Exercise directions: Scan the records for the string "computer", then copy each line that has it.

Pixel coordinate grounding data
=== Section Start ===
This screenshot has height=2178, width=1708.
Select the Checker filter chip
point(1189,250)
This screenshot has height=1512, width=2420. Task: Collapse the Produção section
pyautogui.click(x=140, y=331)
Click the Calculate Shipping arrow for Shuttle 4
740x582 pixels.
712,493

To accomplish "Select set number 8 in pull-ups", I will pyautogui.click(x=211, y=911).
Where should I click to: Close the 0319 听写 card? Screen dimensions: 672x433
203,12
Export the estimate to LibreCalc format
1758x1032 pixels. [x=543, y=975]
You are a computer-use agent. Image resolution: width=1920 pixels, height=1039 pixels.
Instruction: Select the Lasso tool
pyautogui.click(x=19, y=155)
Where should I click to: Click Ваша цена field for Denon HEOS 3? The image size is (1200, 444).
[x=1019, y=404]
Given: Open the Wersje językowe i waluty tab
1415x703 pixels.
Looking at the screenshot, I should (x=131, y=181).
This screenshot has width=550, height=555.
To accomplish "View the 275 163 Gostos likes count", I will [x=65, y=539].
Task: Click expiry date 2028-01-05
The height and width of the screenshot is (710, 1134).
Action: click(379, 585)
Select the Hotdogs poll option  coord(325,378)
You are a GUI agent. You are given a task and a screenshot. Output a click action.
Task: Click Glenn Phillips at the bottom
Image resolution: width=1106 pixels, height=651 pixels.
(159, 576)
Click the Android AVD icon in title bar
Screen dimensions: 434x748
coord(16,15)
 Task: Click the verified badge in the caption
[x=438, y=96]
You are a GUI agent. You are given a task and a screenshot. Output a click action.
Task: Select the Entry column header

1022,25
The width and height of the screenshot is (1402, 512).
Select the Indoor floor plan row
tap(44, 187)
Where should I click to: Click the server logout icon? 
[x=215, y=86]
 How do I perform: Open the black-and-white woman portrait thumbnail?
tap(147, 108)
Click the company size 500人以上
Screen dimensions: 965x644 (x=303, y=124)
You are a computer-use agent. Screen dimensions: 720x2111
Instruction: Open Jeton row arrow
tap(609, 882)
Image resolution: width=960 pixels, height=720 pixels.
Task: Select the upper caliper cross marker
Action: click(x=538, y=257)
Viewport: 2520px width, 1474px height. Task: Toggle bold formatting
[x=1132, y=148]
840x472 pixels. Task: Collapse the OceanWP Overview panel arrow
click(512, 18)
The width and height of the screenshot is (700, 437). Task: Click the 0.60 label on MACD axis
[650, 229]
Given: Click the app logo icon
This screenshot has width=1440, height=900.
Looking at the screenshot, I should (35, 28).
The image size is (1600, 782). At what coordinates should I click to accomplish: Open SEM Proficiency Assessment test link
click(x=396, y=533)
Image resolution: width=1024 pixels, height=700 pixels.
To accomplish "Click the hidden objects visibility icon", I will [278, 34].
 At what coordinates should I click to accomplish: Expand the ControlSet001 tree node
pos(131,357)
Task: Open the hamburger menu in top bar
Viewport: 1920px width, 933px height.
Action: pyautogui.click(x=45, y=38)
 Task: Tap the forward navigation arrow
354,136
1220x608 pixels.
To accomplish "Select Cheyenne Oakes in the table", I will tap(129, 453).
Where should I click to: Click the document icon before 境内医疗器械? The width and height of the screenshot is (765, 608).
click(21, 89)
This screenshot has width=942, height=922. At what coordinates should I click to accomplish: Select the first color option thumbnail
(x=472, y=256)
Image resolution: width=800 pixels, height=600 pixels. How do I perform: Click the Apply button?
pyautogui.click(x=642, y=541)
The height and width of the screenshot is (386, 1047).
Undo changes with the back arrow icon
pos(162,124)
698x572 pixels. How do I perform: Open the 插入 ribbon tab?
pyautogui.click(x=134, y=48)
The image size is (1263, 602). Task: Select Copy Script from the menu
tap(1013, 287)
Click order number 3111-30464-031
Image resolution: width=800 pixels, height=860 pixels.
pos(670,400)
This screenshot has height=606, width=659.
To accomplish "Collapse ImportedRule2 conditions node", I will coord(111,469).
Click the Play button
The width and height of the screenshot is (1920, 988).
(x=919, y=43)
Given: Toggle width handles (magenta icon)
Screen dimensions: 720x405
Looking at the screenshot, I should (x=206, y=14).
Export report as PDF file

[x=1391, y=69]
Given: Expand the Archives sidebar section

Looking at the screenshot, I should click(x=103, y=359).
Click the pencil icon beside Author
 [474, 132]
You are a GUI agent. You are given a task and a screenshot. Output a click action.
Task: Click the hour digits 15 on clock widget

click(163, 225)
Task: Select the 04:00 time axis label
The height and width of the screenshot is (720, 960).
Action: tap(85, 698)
=== Section End ===
Problem solution:
You are a computer-use agent. Image resolution: width=1920 pixels, height=1039 pixels.
You are a computer-use agent. Screen dimensions: 720x2111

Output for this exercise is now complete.